_Exercise_
Rewrite the records from the line containing "Locate an element" through the line containing "message-line: What's the matter? is", replacing "screenshot" with "image" and changing nothing else. Leave the pictures out.

_Data excerpts_
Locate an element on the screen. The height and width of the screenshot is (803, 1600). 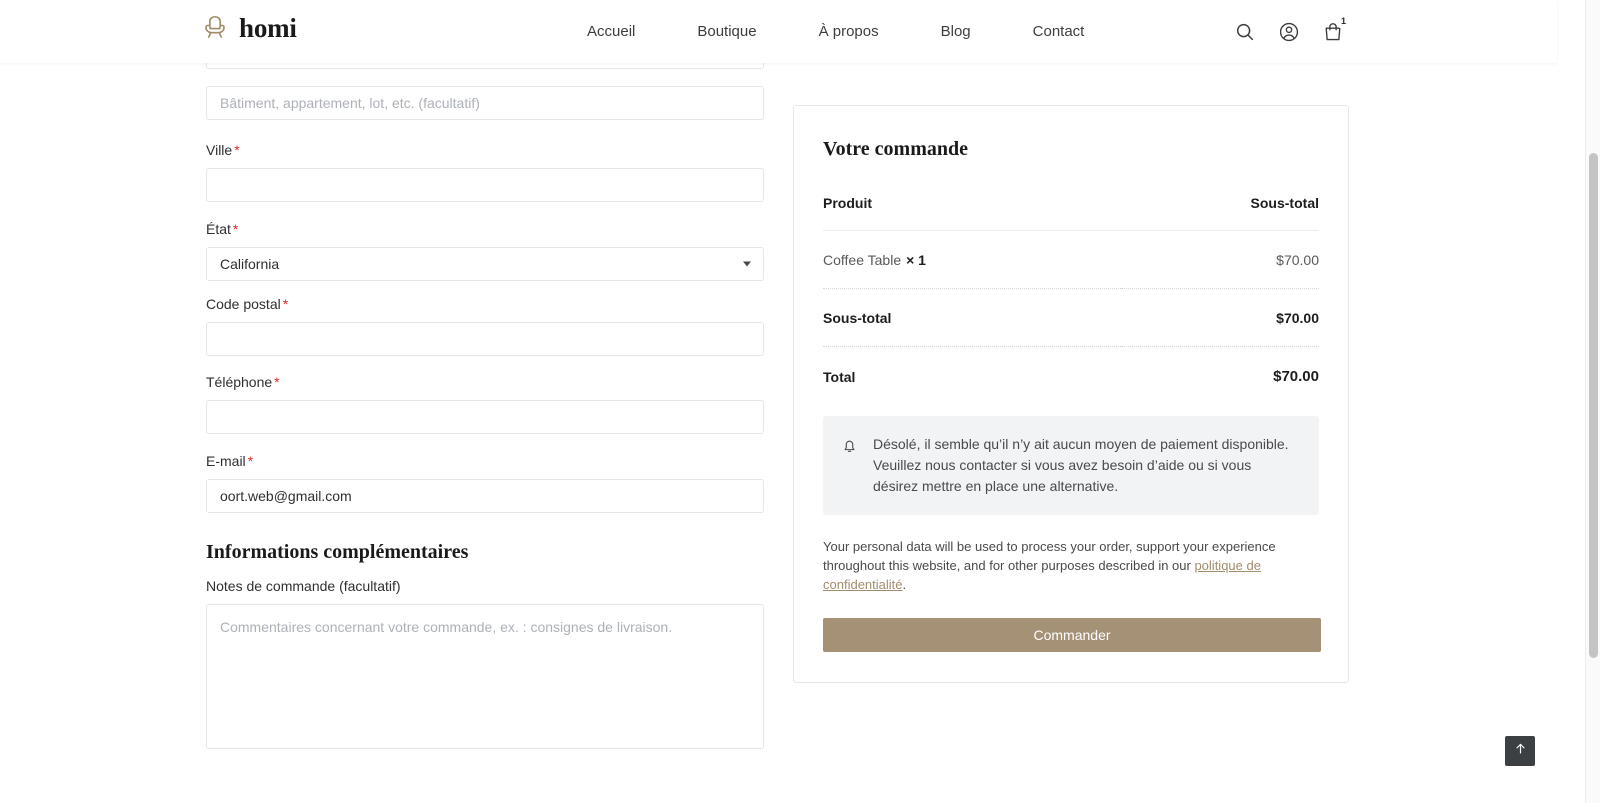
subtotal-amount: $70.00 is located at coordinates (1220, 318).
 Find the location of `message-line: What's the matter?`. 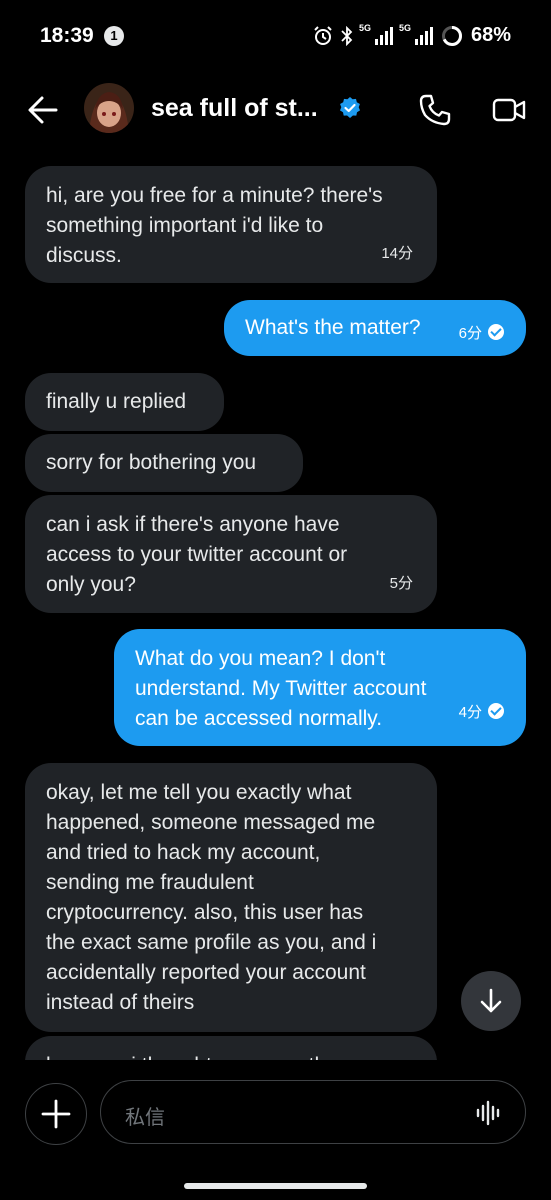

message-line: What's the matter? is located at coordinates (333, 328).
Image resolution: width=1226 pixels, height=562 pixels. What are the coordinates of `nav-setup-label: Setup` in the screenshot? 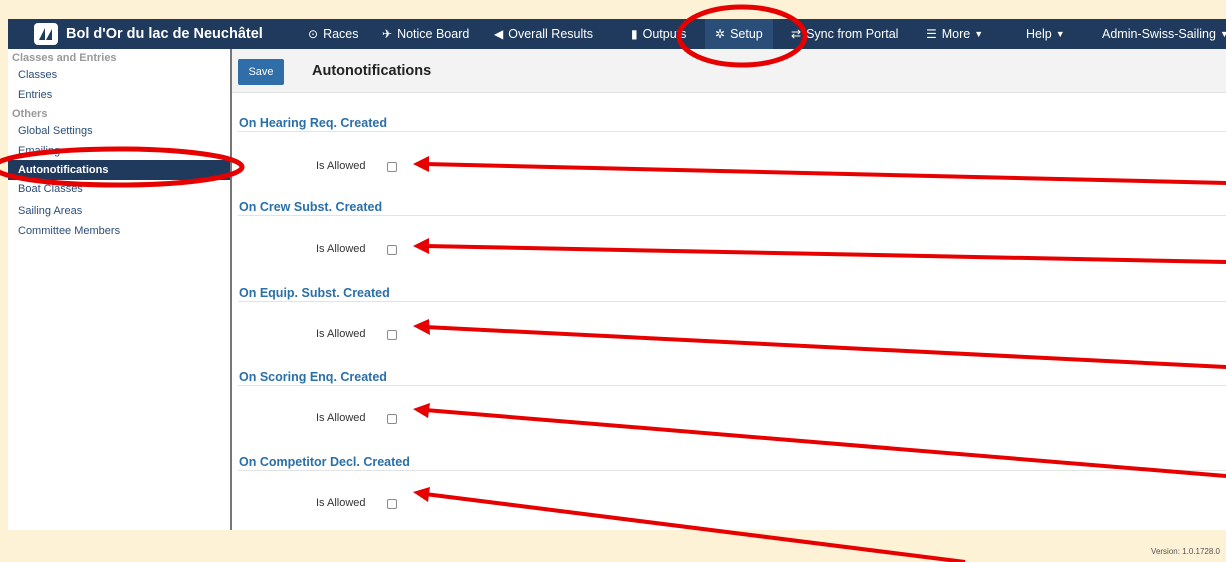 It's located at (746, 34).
==
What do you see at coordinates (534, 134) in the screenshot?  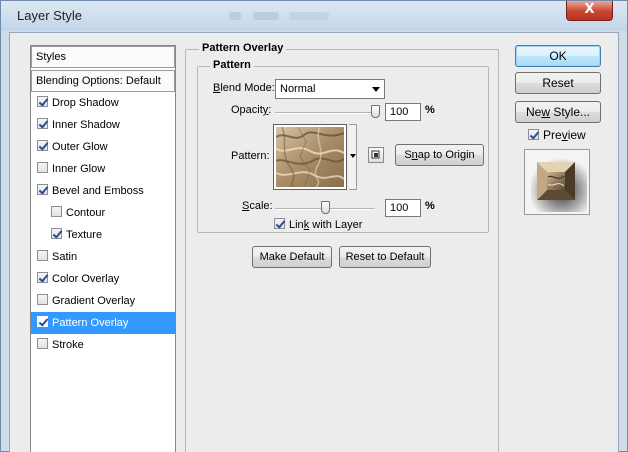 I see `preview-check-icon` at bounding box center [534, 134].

_Exercise response_
Locate an element on the screen. The height and width of the image is (803, 1600). 
subtotal-amount: $70.00 is located at coordinates (1220, 318).
 Find the location of `message-line: What's the matter?`. 

message-line: What's the matter? is located at coordinates (333, 328).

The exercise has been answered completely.